··· Page excerpt

Something like this would fix that I think. It fully preserves
timer->state over hrtimer_start_range_ns().

---
 kernel/time/hrtimer.c |   23 +++++++++++++----------
 1 file changed, 13 insertions(+), 10 deletions(-)

--- a/kernel/time/hrtimer.c
+++ b/kernel/time/hrtimer.c
@@ -891,10 +891,10 @@ static void __remove_hrtimer(struct hrti
  * remove hrtimer, called with base lock held
  */
 static inline int
-remove_hrtimer(struct hrtimer *timer, struct hrtimer_clock_base *base)
+remove_hrtimer(struct hrtimer *timer, struct hrtimer_clock_base *base, bool restart)

······
··· Material provided

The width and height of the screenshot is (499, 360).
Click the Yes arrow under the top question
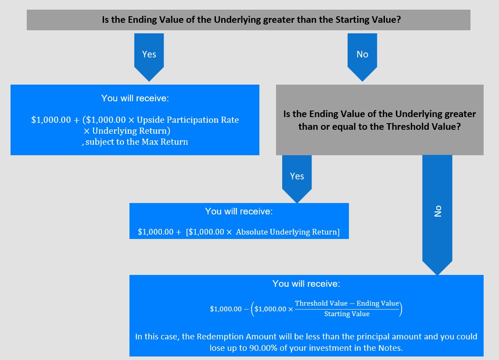tap(149, 57)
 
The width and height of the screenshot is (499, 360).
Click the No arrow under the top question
tap(362, 57)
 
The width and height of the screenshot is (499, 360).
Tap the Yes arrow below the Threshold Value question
tap(297, 179)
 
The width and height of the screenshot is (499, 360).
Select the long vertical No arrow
tap(437, 215)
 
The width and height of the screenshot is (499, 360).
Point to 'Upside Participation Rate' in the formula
tap(188, 120)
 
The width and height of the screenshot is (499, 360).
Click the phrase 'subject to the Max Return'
tap(137, 142)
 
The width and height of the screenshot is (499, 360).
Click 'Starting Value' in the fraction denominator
tap(347, 314)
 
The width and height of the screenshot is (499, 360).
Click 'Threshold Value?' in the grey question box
tap(424, 127)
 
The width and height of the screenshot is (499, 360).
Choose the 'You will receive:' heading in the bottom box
tap(306, 284)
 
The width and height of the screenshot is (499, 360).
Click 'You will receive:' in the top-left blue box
tap(135, 98)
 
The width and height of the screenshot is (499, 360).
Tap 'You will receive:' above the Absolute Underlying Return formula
tap(239, 211)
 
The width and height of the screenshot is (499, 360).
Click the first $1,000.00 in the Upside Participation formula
tap(51, 120)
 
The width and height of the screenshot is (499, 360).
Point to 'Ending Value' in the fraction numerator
tap(378, 303)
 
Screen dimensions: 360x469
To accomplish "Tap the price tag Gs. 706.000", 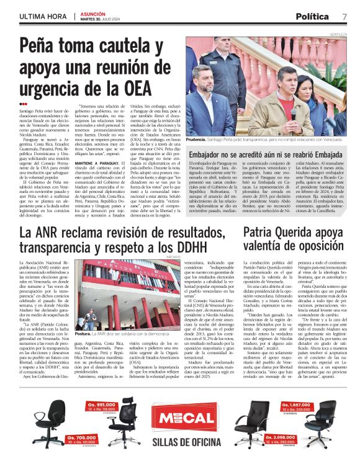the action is click(80, 437).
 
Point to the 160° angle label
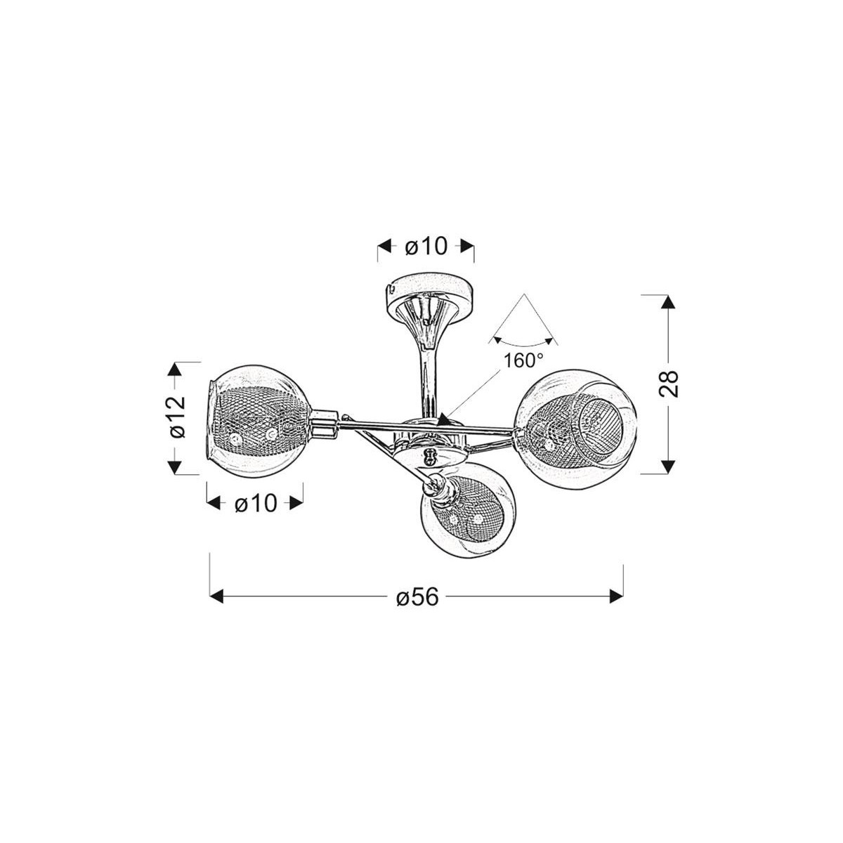[523, 360]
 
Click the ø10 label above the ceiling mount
[426, 247]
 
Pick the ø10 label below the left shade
[256, 502]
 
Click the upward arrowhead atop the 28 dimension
[669, 303]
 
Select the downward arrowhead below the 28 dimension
[669, 466]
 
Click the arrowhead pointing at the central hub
[444, 419]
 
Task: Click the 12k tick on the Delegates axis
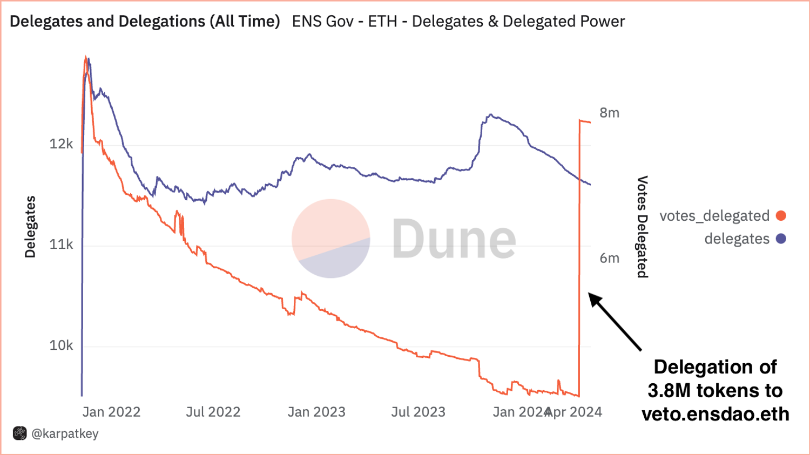click(x=61, y=144)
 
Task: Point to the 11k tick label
click(x=61, y=245)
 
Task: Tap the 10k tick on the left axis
click(x=61, y=345)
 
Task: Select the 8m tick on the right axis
click(x=609, y=113)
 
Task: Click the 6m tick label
click(x=609, y=258)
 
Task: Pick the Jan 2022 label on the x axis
click(x=111, y=412)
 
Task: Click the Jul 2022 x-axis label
click(x=213, y=412)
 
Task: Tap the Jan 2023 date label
click(x=316, y=412)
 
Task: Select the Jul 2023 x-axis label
click(x=418, y=412)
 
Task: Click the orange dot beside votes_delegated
click(x=781, y=216)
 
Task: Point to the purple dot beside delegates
click(x=781, y=239)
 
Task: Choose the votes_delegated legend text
click(x=714, y=216)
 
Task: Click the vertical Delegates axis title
click(x=30, y=227)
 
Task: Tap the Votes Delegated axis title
click(x=642, y=227)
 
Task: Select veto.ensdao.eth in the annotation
click(x=716, y=414)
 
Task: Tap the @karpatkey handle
click(x=65, y=433)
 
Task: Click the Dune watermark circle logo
click(x=330, y=239)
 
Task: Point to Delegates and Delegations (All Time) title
click(x=145, y=22)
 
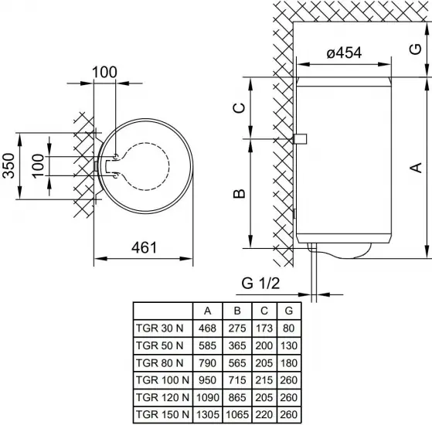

······

*Required tasks*
• a. List every parameter of remove_hrtimer in the new version of its signature in the hrtimer patch.
• b. According to the hrtimer patch summary, how many insertions and deletions does the change make?
• c. Continue the hrtimer patch from where it stops.

*Exercise answers*
• a.
struct hrtimer *timer
struct hrtimer_clock_base *base
bool restart

• b. 13 insertions and 10 deletions.

• c.
 {
 	if (hrtimer_is_queued(timer)) {
-		unsigned long state;
+		unsigned long state = timer->state;
 		int reprogram;
 
 		/*
@@ -908,12 +908,15 @@ remove_hrtimer(struct hrtimer *timer, st
 		debug_deactivate(timer);
 		timer_stats_hrtimer_clear_start_info(timer);
 		reprogram = base->cpu_base == this_cpu_ptr(&hrtimer_bases);
-		/*
-		 * We must preserve the CALLBACK state flag here,
-		 * otherwise we could move the timer base in
-		 * switch_hrtimer_base.
-		 */
-		state = timer->state & HRTIMER_STATE_CALLBACK;
+
+		if (!restart) {
+			/*
+			 * We must preserve the CALLBACK state flag here,
+			 * otherwise we could move the timer base in
+			 * switch_hrtimer_base.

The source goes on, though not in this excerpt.